Em meio à discussão, Luciano Sobrinho (MDB) levantou a hipótese de duas emendas serem incorporadas ao projeto. Uma delas retiraria as instituições financeiras do texto e outra excluiria a ideia do guichê exclusivo. Para Júlio Contador, nenhuma das propostas resolveria o principal problema.

“Isso não vai resolver o problema de quem tá lá na ponta, caso a lei seja aprovada. Então, de antemão, ainda questiono muito esse projeto de lei, acho que não é o melhor para nossa cidade. Estamos aqui por quatro anos para deixar o melhor para o cidadão. Temos que pensar na coletividade e não em uma pequena nata ou classe”, finaliza.

Interpretação equivocada

Presidente da OAB Itabira, Patrícia de Freitas esteve na Câmara para defender o projeto. À DeFato, ela garante que a prioridade seria voltada apenas aos exercícios profissionais dos seus colegas, sem interesses pessoais.
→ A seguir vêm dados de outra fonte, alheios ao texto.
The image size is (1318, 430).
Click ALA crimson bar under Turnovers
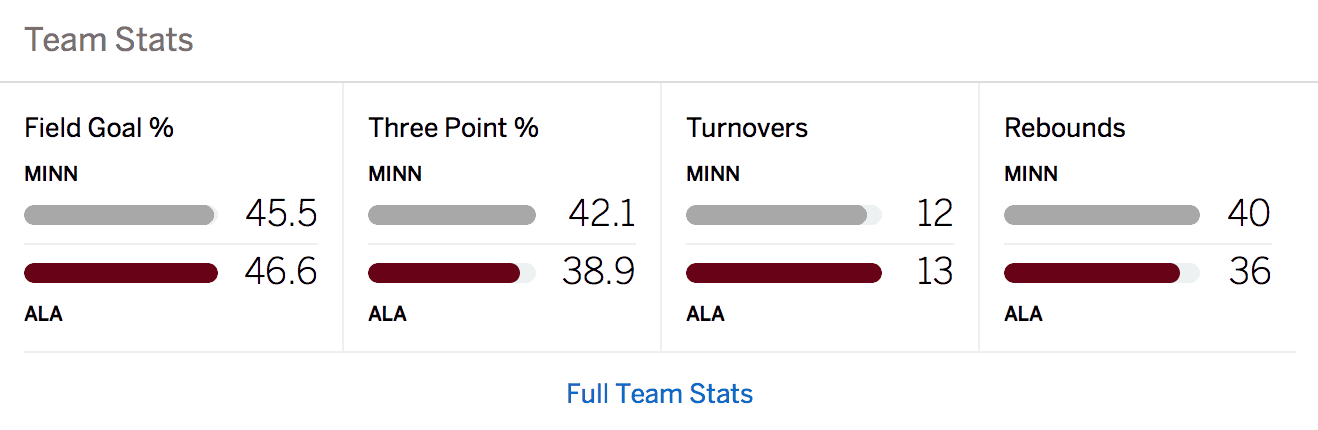pyautogui.click(x=784, y=273)
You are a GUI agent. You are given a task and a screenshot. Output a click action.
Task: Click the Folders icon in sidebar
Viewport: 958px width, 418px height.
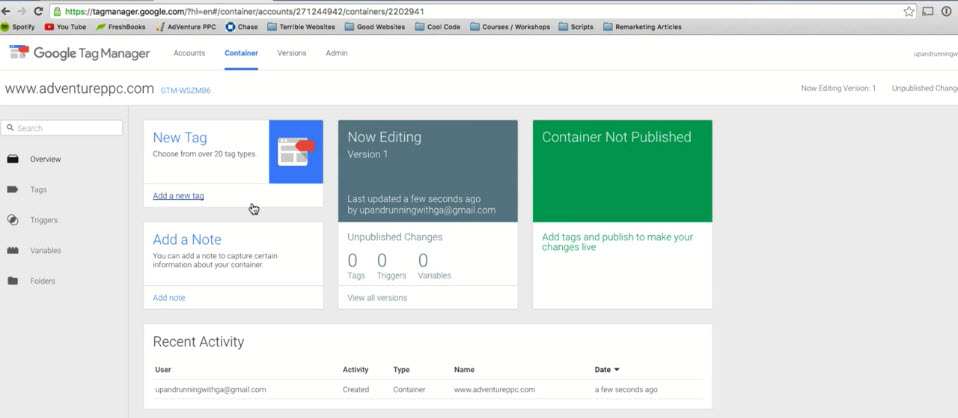(13, 281)
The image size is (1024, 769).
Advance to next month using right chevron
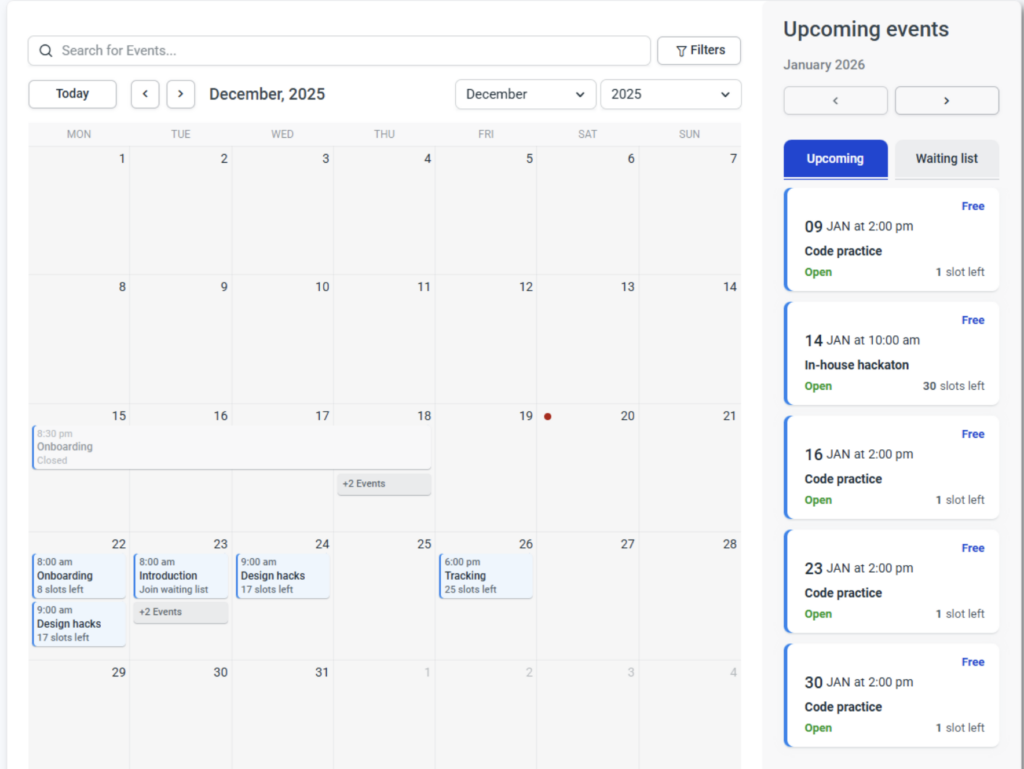[x=181, y=94]
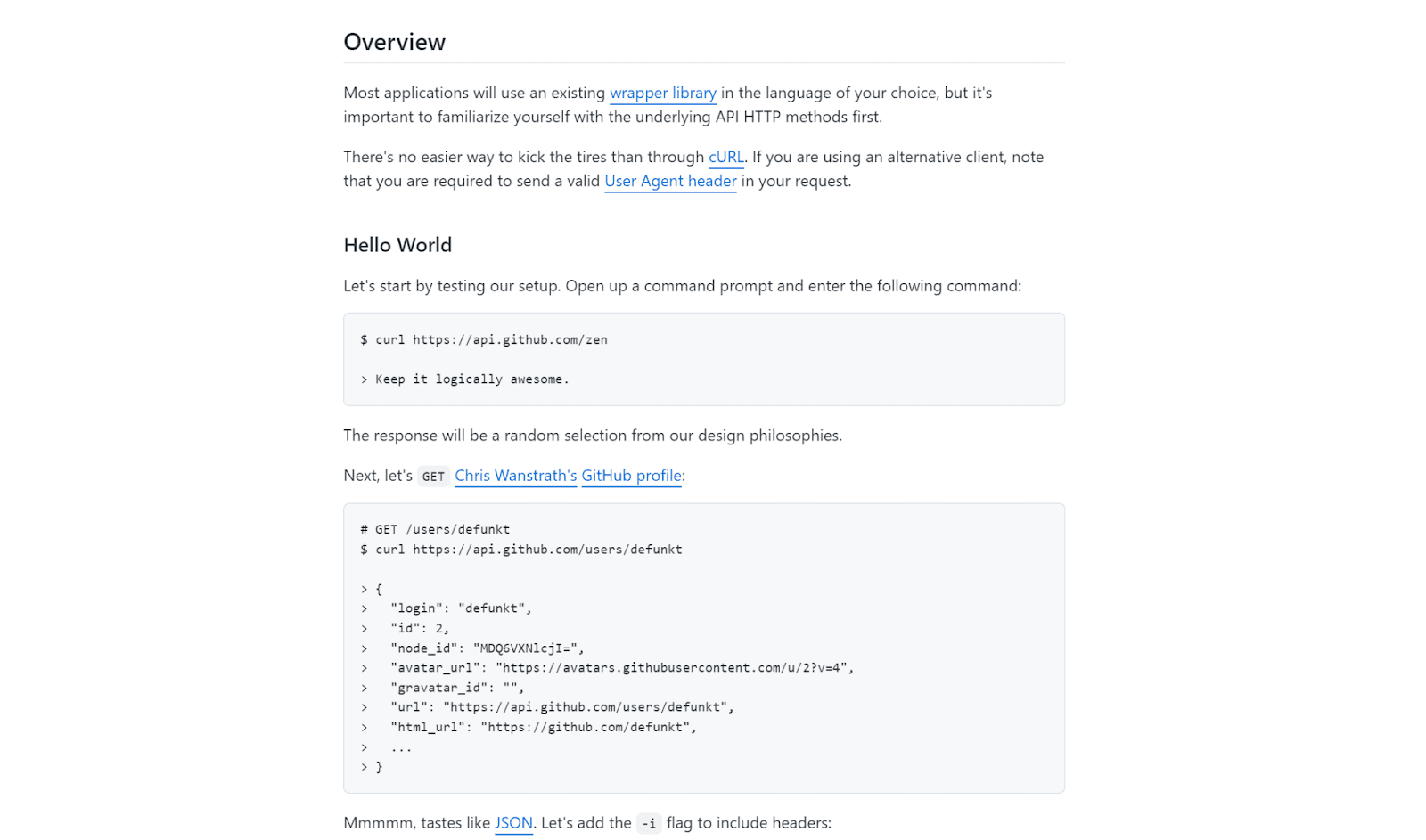Click the curl api.github.com/zen command line
This screenshot has height=840, width=1426.
[x=484, y=339]
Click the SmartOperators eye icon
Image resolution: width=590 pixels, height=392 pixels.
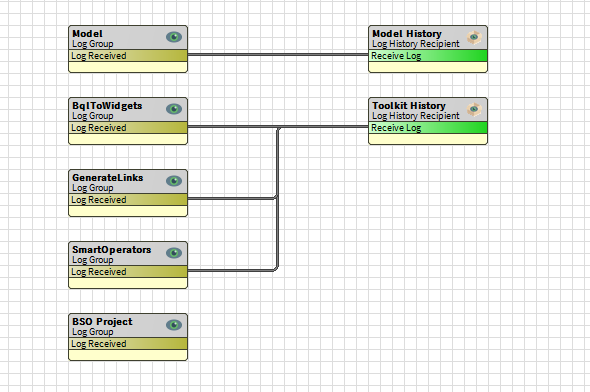tap(174, 253)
A advogada ainda ressalta que a proposta foi interpretada de maneira equivocada.

“Esse projeto é de suma importância para a advocacia. Vejo que se criou muita polêmica com a interpretação um pouco equivocada que deram ao projeto. Mas ele não visa gerar nenhum tipo de benefício para o advogado, e sim resguardar algumas prerrogativas para o profissional no exercício da sua profissão. E que fique muito claro que ele precisa exercer a advocacia de fato, para fins particulares ele não terá nenhum tipo de prioridade no atendimento”, argumenta.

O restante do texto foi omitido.